Um relatório do Conselho de Nutrição da Dinamarca afirmou que vários estudos sugerem que os ácidos graxos "trans" da margarina são tão ou mais responsáveis pelo desenvolvimento da aterosclerose quanto os ácidos graxos saturados. Eles recomendam a redução do conteúdo de ácidos graxos "trans" em todas as margarinas dinamarquesas a no máximo 5% (era então de 0 a 30%)13.

Outro estudo feito em Boston pelo Departamento de Nutrição da Escola de Saúde Pública de Harvard analisou a dieta de 239 pacientes internados em hospitais da cidade depois de seu primeiro ataque cardíaco, e comparou-a com a dieta de um grupo de controle de 282 pessoas saudáveis. Depois de dar o desconto dos vários estilos de vida, descobriram que a ingestão de margarina associava-se de forma significativa com o risco de infarto do miocárdio14.

Uma estudo da Escola de Medicina de Harvard acompanhou mais de 85.000 mulheres num período de oito anos. Os pesquisadores compararam a dieta das que desenvolveram doenças cardíacas com a das que nada tiveram. Descobriram que as principais fontes de gorduras "trans" na alimentação, como a margarina, estavam associadas de forma significativa com o risco maior de doença coronária e cardíaca15.

PROBLEMAS COM O PROCESSAMENTO COMERCIAL

Os óleos vegetais refinados e poli-insaturados tornaram-se muito populares nos Estados Unidos desde que a onda anticolesterol começou há muitos anos e os médicos passaram a promover seu uso. Quando preparados e utilizados da forma correta, alguns desses óleos são fontes saudáveis de ácidos graxos essenciais. Infelizmente, o processo padrão de refino industrial destrói os ácidos graxos essenciais e cria altos níveis de ácidos graxos "trans", ao mesmo tempo que remove importantes elementos e agentes protetores naturais, como sais minerais e vitamina E.

Em "Fatos sobre gordura" e "Gorduras que curam, gorduras que matam", John Finnegan e Udo Erasmus descrevem o processo comum de refino comercial dos óleos vegetais. Começa com sementes que podem conter alto nível de agrotóxicos (pesticidas e herbicidas). As sementes são esmagadas e sujeitas a uma série de tratamentos químicos em temperaturas acima de 270°C. Esses tratamentos incluem o uso de solventes tóxicos, soda cáustica, preservantes e anti-espumantes, e resultam na destruição dos ácidos graxos essenciais, na perda de vitaminas e sais minerais e na formação de ácidos graxos "trans" e radicais livres. Este é exatamente o contrário do que seria desejado. Tudo isso em nome de uma vida mais longa na prateleira e da aceitação do consumidor (o que sobra parece limpo e bonito!). Isso também acontece com a gordura dos alimentos industrializados, ou seja, quase tudo que vem numa lata ou numa caixa.
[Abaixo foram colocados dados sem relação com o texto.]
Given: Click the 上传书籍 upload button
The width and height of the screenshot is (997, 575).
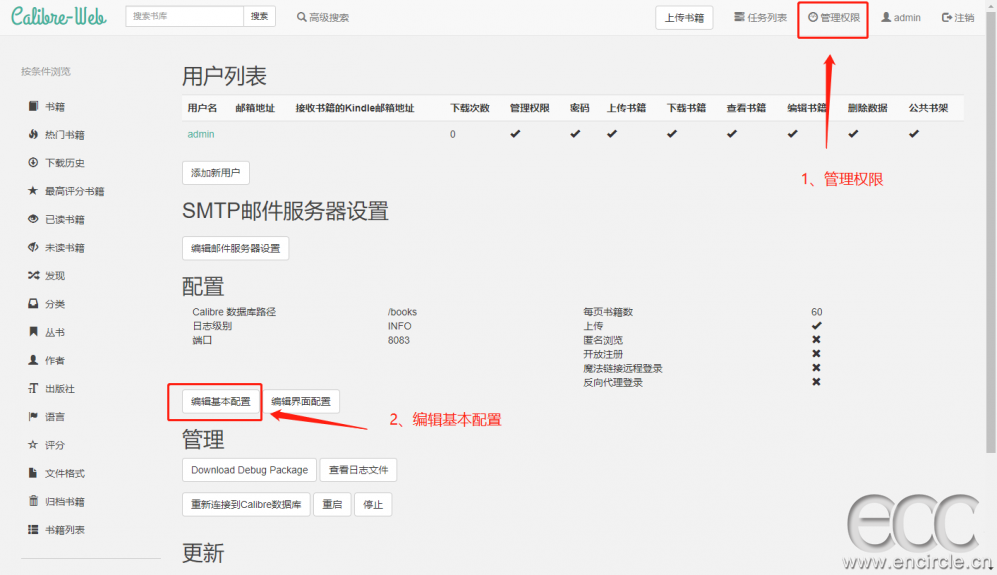Looking at the screenshot, I should (684, 17).
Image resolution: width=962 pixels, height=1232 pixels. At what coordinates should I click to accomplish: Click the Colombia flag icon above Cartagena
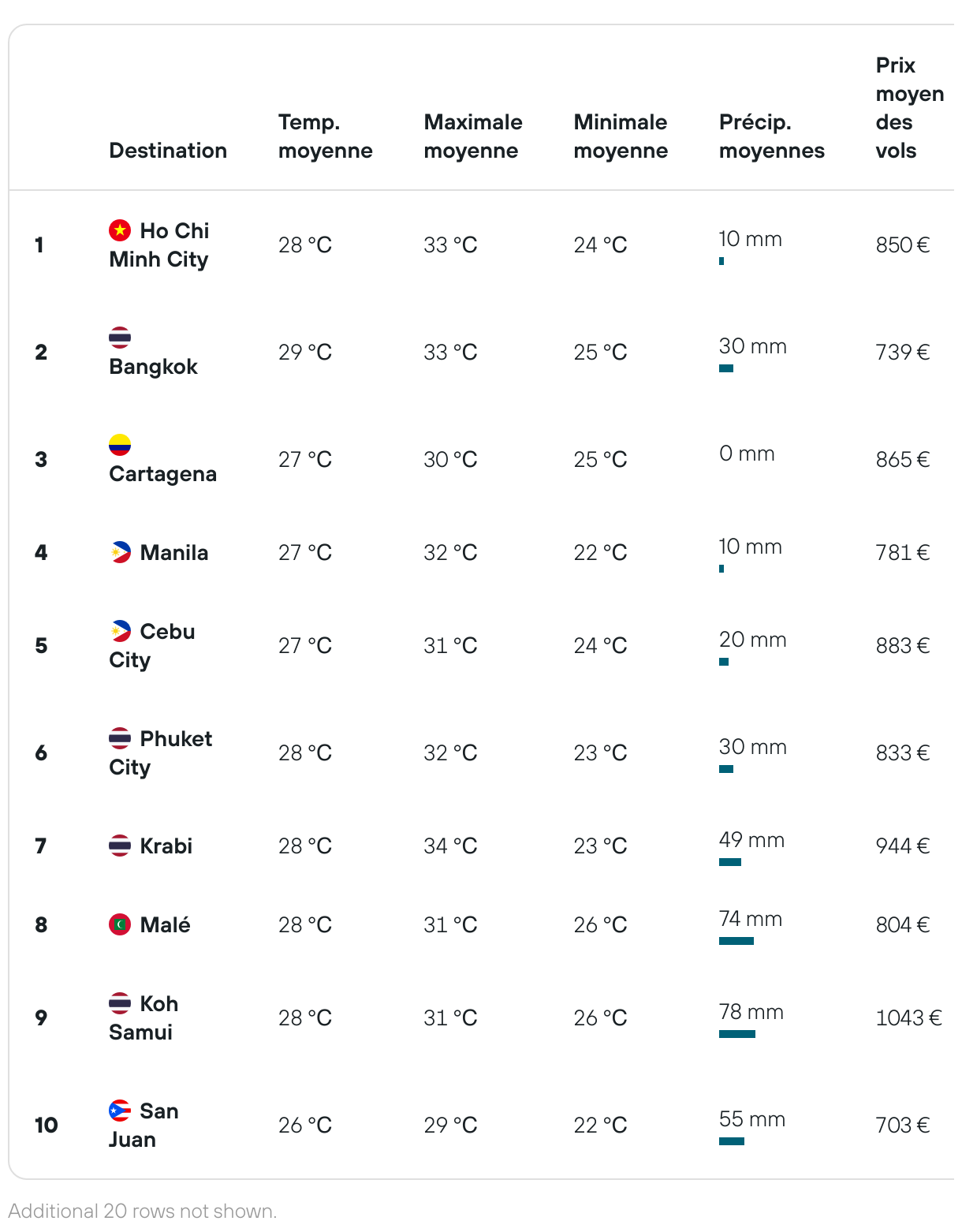120,445
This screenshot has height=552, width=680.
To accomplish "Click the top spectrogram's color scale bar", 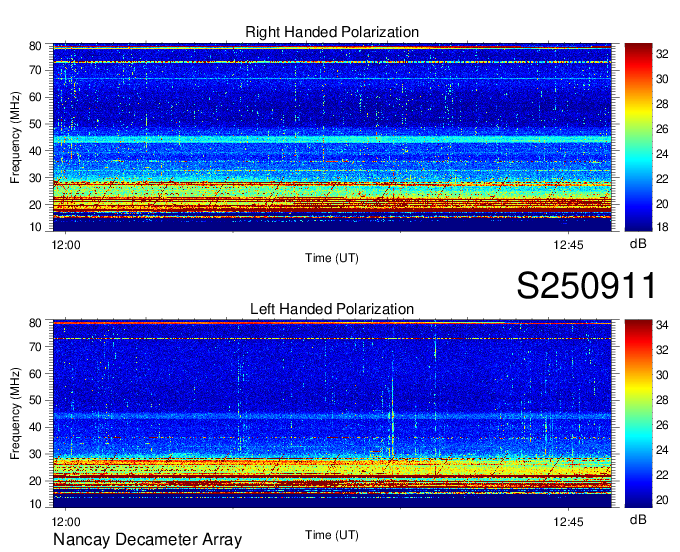I will 637,137.
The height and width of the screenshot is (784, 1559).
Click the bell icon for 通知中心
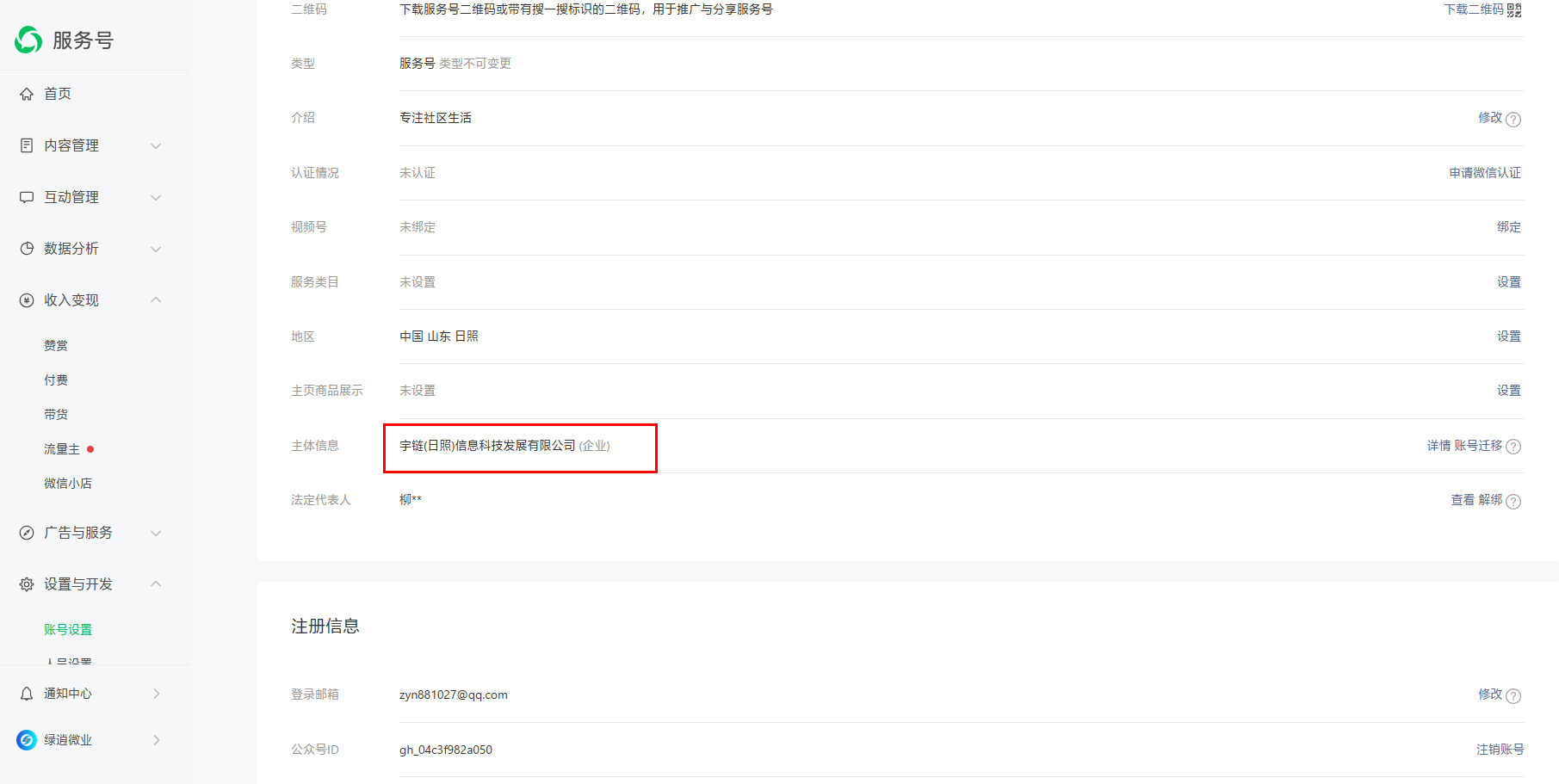27,694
Lembre-se de ler as letras miúdas dos rótulos!

Segundo Finnegan e Erasmus, os óleos "prensados a frio" encontrados nas lojinhas naturais não são garantia de qualidade. O processo usado ainda gera temperaturas acima de 90°C, e a maioria desses óleos são refinados e desodorizados com o mesmo processo destruidor de nutrientes usados nos óleos comerciais de "supermercado".

Tome cuidado com inscrições como "orgânico" e "natural", porque nos Estados Unidos já houve casos de interpretações fraudulentas destas palavras. Algumas empresas foram flagradas mentindo sobre a origem de suas sementes e usando sementes comerciais comuns em vez de sementes realmente orgânicas (no sentido de não terem agrotóxicos etc.). Houve até mesmo casos de empresas que simplesmente reembalaram óleos e maioneses comuns com um rótulo de "natural" para cobrar preços mais altos pela mercadoria.

Finnegan menciona duas agências confiáveis de certificação nos Estados Unidos: FVO (Farm Verified Organic - orgânico verificado na fazenda) e OCIA (Organic Crop Improvement Association - Associação de Desenvolvimento da Agricultura Orgânica). Ele conta que só duas empresas seguem seus critérios na produção de óleos naturais: a Omega Nutrition, em Ferndale, e Flora Inc., em Lynden, ambas no estado de Washington. Ele também entrou em contato com um dos mais conhecidos fabricantes de óleos "naturais" do país, que não quis discutir os métodos de processamento de óleo e não lhe permitiu visitar a fábrica.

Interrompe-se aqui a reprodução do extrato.